Philip Foster (January 29, 1805 – March 17, 1884) was one of the first white settlers in Oregon, United States. The farmstead he established in Eagle Creek in 1847 became a stopping post for pioneers heading west along the Oregon Trail. Approximately 10,000 emigrants are believed to have passed through. The farm was listed on the National Register of Historic Places in 1980.

==Early life==
Foster was a successful businessman from Argyle, Maine. In the early 19th century he, like many others, headed west, recognizing the prospects of business in the Oregon Country. In 1842, the Fosters and Francis William Pettygrove's family (Foster's wife, Mary Charlotte, was Pettygrove's sister) sailed from New York for Oregon on the ship Victoria, an A.G. & A.W. Benson vessel via the Sandwich Islands (Hawaii). They were delayed on the Sandwich Islands for six months before heading on to the Willamette Valley, arriving in Oregon City in 1843.

==Oregon==
In Oregon City on the Willamette River Foster and Pettygrove established a general store. The two-story building served both as a store and a home for the Foster family. Foster subsequently formed many partnerships, including establishing a flour mill with Dr. John McLoughlin. In 1844, Foster became the second treasurer of the provisional government in the Oregon Country.

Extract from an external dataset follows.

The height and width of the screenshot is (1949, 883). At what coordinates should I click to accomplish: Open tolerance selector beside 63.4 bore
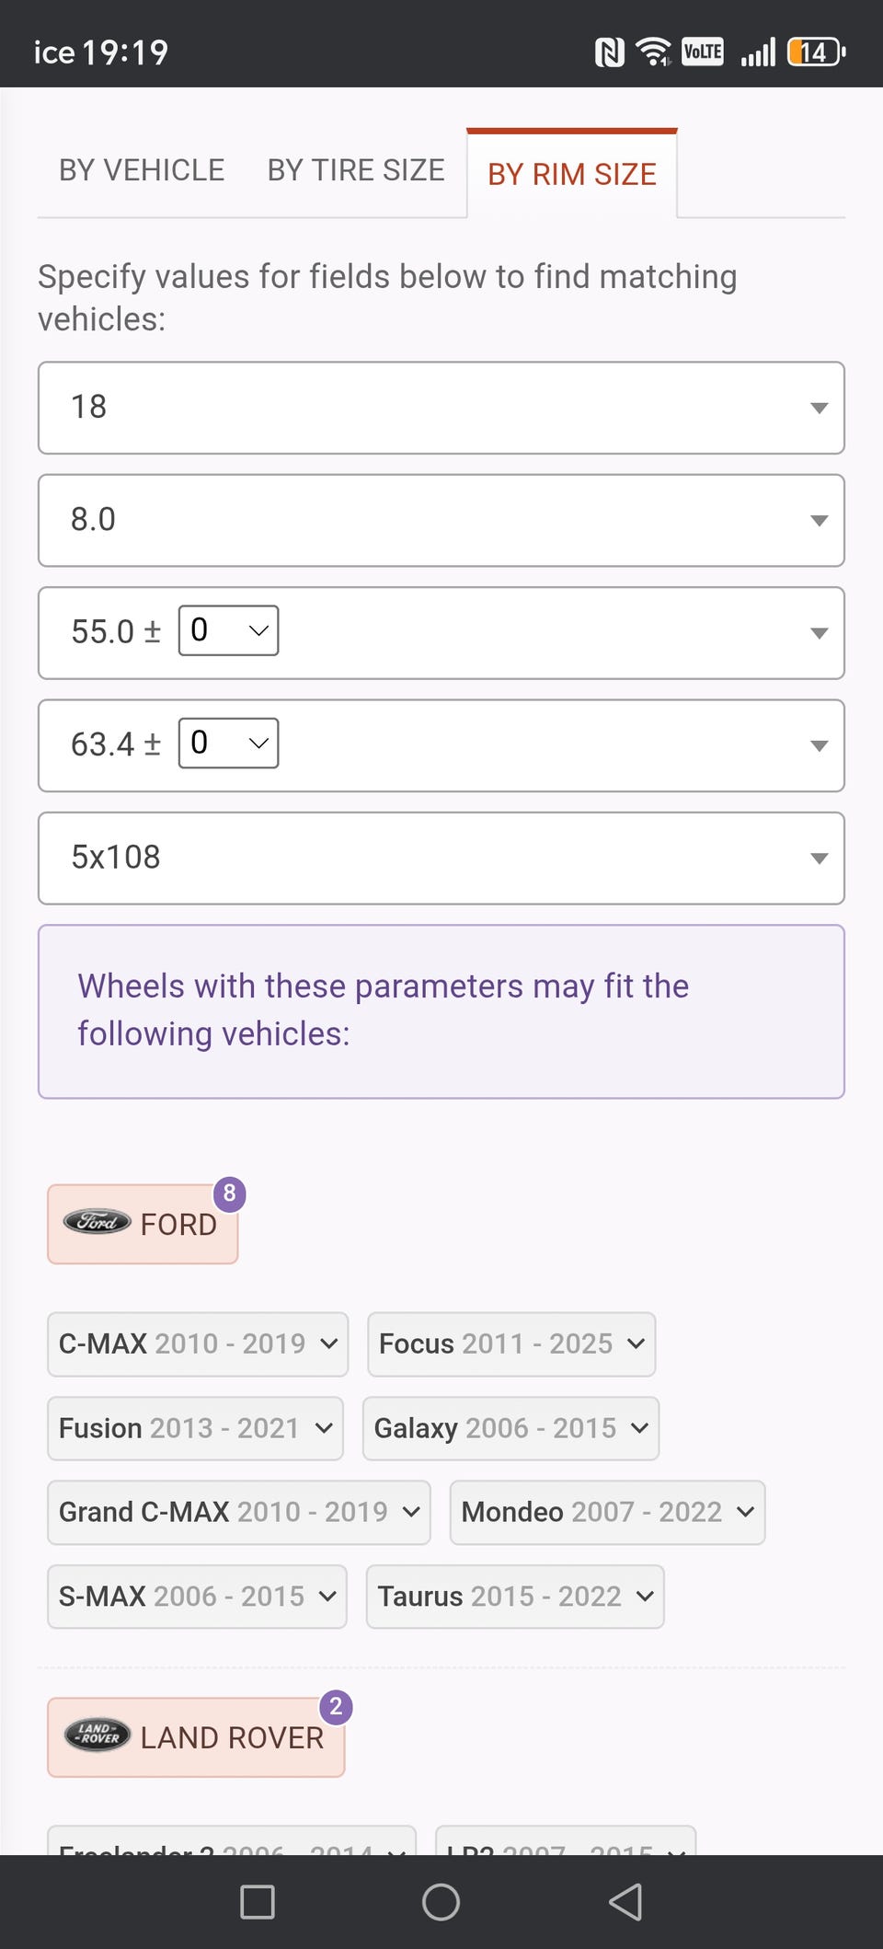tap(228, 743)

In 1845, Sam Barlow was unwilling to pay the Hudson's Bay Company bateaux to float down the dangerous Columbia River, so he, his family, and the rest of their wagon train searched for another route around Mount Hood. Joined by subsequent wagon trains, Barlow, Joel Palmer and emigrant Lock scouted for routes around the mountain. Palmer spotted possible passage from the heights of Mount Hood. Barlow with fellow traveler William H. Rector set out to blaze a trail, but they became lost on the mountain. After being rescued by local Indians and cattle drovers, Barlow met Foster at his Oregon City store where Barlow bought provisions and hired oxen to rescue his snowbound party.

Foster became Barlow's business partner in building the Mount Hood Toll Road (now known as the Barlow Road) in 1846, which became the last leg of the overland Oregon Trail to Oregon City. Philip Foster moved his family from Oregon City and settled along the toll road, where he had a store, cabins for rent, orchards, gardens, and pastures for grazing stock. The Fosters received thousands of wagons and guests. At the sometimes overcrowded rest stop known as "Foster's Place" or "Foster's Ranch," some travelers paid to sleep on the family's parlor floor. The family also provided home-cooked meals for the emigrants. Charging whatever they could, the Fosters thrived. Foster also established various facilities at his residence including blacksmith services, a designated cabin for housing overnight customers, as well as a thriving general store. Philip Foster Farm has been preserved and is now open to visitors. It is listed on the National Register of Historic Places.

Philip Foster died Monday, March 17, 1884, of a heart attack at his home in Eagle Creek in the doorway of the kitchen, the Philip Foster Farm. Mary Charlotte died in 1880 of typhoid fever.